(RECORD SET Opens)

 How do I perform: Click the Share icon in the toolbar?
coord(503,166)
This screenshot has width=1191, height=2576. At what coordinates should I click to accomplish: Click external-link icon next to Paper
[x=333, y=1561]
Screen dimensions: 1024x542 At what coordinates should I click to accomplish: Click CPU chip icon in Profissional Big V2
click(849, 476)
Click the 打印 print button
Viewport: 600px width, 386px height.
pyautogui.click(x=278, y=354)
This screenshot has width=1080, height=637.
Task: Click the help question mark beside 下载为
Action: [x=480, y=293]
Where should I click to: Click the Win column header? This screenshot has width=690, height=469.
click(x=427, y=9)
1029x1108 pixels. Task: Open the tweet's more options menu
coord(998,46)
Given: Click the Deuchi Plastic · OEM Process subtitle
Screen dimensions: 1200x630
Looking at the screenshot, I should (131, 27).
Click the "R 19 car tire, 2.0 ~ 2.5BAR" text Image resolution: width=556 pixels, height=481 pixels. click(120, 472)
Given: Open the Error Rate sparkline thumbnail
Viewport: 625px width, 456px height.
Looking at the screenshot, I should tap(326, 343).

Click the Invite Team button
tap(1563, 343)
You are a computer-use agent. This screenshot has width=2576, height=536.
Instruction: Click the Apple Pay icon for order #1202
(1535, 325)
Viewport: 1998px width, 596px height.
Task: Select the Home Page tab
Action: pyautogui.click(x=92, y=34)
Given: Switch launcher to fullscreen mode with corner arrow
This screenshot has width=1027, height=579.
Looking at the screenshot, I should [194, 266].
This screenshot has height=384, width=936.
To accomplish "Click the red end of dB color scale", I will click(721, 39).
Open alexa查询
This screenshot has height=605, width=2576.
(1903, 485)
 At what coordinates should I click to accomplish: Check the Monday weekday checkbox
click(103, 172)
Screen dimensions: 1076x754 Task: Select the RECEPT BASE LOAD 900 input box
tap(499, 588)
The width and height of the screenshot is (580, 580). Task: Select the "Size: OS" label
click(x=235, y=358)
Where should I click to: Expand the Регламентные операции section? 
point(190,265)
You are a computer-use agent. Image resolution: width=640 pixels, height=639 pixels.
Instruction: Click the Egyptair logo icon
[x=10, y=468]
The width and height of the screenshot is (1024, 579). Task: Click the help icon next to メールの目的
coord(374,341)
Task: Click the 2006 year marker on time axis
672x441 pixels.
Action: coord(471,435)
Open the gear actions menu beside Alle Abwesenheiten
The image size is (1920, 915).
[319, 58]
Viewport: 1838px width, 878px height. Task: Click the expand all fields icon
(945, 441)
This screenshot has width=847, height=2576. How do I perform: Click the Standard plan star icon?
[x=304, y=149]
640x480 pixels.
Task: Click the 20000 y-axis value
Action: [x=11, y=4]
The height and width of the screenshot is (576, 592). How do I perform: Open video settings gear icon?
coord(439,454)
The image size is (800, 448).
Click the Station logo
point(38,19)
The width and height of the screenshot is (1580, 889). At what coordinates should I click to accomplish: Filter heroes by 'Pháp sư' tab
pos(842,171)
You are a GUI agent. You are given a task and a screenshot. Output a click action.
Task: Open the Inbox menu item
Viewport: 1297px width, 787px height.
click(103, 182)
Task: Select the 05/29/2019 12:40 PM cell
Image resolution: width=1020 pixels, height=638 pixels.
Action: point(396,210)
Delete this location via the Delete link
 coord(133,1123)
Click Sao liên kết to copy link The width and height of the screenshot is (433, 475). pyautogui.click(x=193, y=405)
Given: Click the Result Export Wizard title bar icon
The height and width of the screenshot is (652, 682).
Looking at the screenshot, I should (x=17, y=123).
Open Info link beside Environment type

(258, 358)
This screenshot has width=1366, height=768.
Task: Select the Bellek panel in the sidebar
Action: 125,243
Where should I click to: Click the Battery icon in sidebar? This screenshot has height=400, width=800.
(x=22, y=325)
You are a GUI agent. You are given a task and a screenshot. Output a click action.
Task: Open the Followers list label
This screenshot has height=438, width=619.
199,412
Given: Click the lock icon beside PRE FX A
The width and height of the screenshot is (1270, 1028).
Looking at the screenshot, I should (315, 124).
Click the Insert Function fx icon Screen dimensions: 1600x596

(RECORD SET Closes)

## YOUR TASK
Output the data above in full and exactly.

## FINISHED TASK
 How do I perform: Click the Share icon in the toolbar?
coord(503,166)
This screenshot has width=1191, height=2576. At what coordinates should I click to accomplish: Click external-link icon next to Paper
[x=333, y=1561]
Screen dimensions: 1024x542 At what coordinates should I click to accomplish: Click CPU chip icon in Profissional Big V2
click(849, 476)
Click the 打印 print button
Viewport: 600px width, 386px height.
pyautogui.click(x=278, y=354)
This screenshot has width=1080, height=637.
Task: Click the help question mark beside 下载为
Action: [x=480, y=293]
Where should I click to: Click the Win column header? This screenshot has width=690, height=469.
click(x=427, y=9)
1029x1108 pixels. Task: Open the tweet's more options menu
coord(998,46)
Given: Click the Deuchi Plastic · OEM Process subtitle
Screen dimensions: 1200x630
Looking at the screenshot, I should (131, 27).
Click the "R 19 car tire, 2.0 ~ 2.5BAR" text Image resolution: width=556 pixels, height=481 pixels. click(120, 472)
Given: Open the Error Rate sparkline thumbnail
Viewport: 625px width, 456px height.
Looking at the screenshot, I should tap(326, 343).

Click the Invite Team button
tap(1563, 343)
You are a computer-use agent. This screenshot has width=2576, height=536.
Instruction: Click the Apple Pay icon for order #1202
(1535, 325)
Viewport: 1998px width, 596px height.
Task: Select the Home Page tab
Action: pyautogui.click(x=92, y=34)
Given: Switch launcher to fullscreen mode with corner arrow
This screenshot has width=1027, height=579.
Looking at the screenshot, I should [194, 266].
This screenshot has height=384, width=936.
To accomplish "Click the red end of dB color scale", I will click(721, 39).
Open alexa查询
This screenshot has height=605, width=2576.
(1903, 485)
 At what coordinates should I click to accomplish: Check the Monday weekday checkbox
click(103, 172)
Screen dimensions: 1076x754 Task: Select the RECEPT BASE LOAD 900 input box
tap(499, 588)
The width and height of the screenshot is (580, 580). Task: Select the "Size: OS" label
click(x=235, y=358)
Where should I click to: Expand the Регламентные операции section? 
point(190,265)
You are a computer-use agent. Image resolution: width=640 pixels, height=639 pixels.
Instruction: Click the Egyptair logo icon
[x=10, y=468]
The width and height of the screenshot is (1024, 579). Task: Click the help icon next to メールの目的
coord(374,341)
Task: Click the 2006 year marker on time axis
672x441 pixels.
Action: coord(471,435)
Open the gear actions menu beside Alle Abwesenheiten
The image size is (1920, 915).
[319, 58]
Viewport: 1838px width, 878px height. Task: Click the expand all fields icon
(945, 441)
This screenshot has width=847, height=2576. How do I perform: Click the Standard plan star icon?
[x=304, y=149]
640x480 pixels.
Task: Click the 20000 y-axis value
Action: [x=11, y=4]
The height and width of the screenshot is (576, 592). How do I perform: Open video settings gear icon?
coord(439,454)
The image size is (800, 448).
Click the Station logo
point(38,19)
The width and height of the screenshot is (1580, 889). At what coordinates should I click to accomplish: Filter heroes by 'Pháp sư' tab
pos(842,171)
You are a GUI agent. You are given a task and a screenshot. Output a click action.
Task: Open the Inbox menu item
Viewport: 1297px width, 787px height.
click(103, 182)
Task: Select the 05/29/2019 12:40 PM cell
Image resolution: width=1020 pixels, height=638 pixels.
Action: point(396,210)
Delete this location via the Delete link
 coord(133,1123)
Click Sao liên kết to copy link The width and height of the screenshot is (433, 475). pyautogui.click(x=193, y=405)
Given: Click the Result Export Wizard title bar icon
The height and width of the screenshot is (652, 682).
Looking at the screenshot, I should (x=17, y=123).
Open Info link beside Environment type

(258, 358)
This screenshot has width=1366, height=768.
Task: Select the Bellek panel in the sidebar
Action: 125,243
Where should I click to: Click the Battery icon in sidebar? This screenshot has height=400, width=800.
(x=22, y=325)
You are a GUI agent. You are given a task and a screenshot. Output a click action.
Task: Open the Followers list label
This screenshot has height=438, width=619.
199,412
Given: Click the lock icon beside PRE FX A
The width and height of the screenshot is (1270, 1028).
Looking at the screenshot, I should (315, 124).
Click the Insert Function fx icon Screen dimensions: 1600x596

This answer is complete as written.